The quality chasm report details six guiding aims for improvement that should be adopted by every individual and group involved in the provision of health care, including health care professionals, public and private health care organizations, purchasers of health care, regulatory agencies and organizations, and state and federal policymakers. These six guiding aims are collectively referred to by the acronym STEEEP. Individually, these aims are for health care to be (IOM, 2001):
• Safe: Preventing injuries to patients from the care that is intended to help them
• Timely: Reducing waits and sometimes harmful delays for both those who receive and those who give care
• Effective: Providing services based on scientific knowledge to all who could benefit, and refraining from providing services to those not likely to benefit
• Efficient: Preventing waste, including waste of equipment, supplies, ideas, and energy
• Equitable: Providing care that does not vary in quality because of personal characteristics, such as gender, ethnicity, geographic location, and socioeconomic status
• Patient centered: Providing care that is respectful of and responsive to individual patient preferences, needs, and values and ensuring that patient values guide all clinical decisions
1. Care is based on continuous healing relationships. Patients should receive care whenever they need it and in many forms, including face-to-face visits, over the Internet, by telephone, and by other means as needed.

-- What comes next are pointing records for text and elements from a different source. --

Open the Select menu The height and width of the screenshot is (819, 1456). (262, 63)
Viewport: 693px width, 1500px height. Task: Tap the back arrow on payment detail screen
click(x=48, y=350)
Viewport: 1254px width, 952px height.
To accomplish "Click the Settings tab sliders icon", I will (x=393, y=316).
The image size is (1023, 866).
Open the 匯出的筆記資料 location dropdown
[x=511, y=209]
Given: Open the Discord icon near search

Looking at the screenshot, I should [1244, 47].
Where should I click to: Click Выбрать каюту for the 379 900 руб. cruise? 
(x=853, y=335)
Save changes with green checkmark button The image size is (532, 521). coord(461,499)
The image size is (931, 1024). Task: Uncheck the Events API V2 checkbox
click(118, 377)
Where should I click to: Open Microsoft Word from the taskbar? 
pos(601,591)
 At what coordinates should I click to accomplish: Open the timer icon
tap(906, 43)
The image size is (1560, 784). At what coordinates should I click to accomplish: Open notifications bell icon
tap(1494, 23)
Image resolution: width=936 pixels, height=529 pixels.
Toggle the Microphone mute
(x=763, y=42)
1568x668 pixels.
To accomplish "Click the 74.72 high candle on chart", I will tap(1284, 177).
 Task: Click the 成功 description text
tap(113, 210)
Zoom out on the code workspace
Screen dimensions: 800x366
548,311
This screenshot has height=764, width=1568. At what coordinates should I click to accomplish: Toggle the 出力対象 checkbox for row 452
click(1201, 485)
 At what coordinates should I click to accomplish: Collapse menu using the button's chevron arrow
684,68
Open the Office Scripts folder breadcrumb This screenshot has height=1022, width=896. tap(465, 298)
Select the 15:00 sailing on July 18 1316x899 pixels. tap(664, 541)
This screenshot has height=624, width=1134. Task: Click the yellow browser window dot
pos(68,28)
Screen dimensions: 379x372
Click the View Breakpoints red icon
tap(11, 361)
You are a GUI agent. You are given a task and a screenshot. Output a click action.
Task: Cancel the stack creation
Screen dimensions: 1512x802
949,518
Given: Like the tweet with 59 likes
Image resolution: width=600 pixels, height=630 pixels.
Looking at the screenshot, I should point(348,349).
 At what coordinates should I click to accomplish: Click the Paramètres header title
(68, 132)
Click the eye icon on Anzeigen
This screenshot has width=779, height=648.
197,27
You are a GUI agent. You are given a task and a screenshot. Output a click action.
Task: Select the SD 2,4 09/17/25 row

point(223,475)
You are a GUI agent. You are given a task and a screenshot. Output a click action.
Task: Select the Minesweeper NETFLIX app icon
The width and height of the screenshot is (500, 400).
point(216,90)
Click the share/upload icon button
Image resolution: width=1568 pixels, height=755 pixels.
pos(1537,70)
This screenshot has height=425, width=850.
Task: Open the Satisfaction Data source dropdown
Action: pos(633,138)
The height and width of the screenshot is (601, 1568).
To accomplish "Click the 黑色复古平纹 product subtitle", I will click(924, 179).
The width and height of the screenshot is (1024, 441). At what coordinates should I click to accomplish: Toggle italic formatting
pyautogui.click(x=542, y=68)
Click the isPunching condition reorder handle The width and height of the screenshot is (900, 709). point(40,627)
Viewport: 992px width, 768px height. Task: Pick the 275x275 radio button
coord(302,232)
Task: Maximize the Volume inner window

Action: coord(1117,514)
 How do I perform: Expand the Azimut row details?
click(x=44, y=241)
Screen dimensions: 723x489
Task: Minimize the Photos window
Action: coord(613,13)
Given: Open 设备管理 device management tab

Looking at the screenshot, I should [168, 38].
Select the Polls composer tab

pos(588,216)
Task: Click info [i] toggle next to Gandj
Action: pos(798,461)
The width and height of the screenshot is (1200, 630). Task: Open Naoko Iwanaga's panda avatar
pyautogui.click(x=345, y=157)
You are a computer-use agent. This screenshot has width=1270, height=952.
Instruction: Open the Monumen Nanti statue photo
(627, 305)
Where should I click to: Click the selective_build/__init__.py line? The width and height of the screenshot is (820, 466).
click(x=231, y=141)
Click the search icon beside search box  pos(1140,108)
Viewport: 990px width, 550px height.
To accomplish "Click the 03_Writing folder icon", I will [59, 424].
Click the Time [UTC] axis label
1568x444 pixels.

2. Care is customized according to patient needs and values. The system should be designed to meet the most common needs, but should also be responsive to individual choices and preferences.
3. The patient is the source of control. Patients should be given the necessary information and opportunity to exercise the degree of control they choose over health care decisions that affect them.
4. Knowledge is shared, and information flows freely. Patients should have unfettered access to their own medical information and to clinical knowledge, with clinicians communicating effectively and sharing information.
5. Decision making is evidence based. Patients should receive care based on the best available scientific knowledge, and care should not vary illogically from clinician to clinician or place to place.
6. Safety is a system property. Patients should be safe; reducing risk and ensuring safety require greater attention to systems that help prevent and mitigate errors.
7. Transparency is necessary. The system should make available to patients and families information that allows them to make informed decisions, including information describing the system’s performance on safety, evidence-based practice, and patient satisfaction.
8. Needs are anticipated. The system should anticipate patient needs rather than simply react to events.
9. Waste is continually decreased. The system should not waste resources (i.e., supplies, health professionals’ time and energy) or patient time.
10. Cooperation among clinicians is a priority. Actively engage in collaboration and communication to ensure an appropriate exchange of information and coordination of care.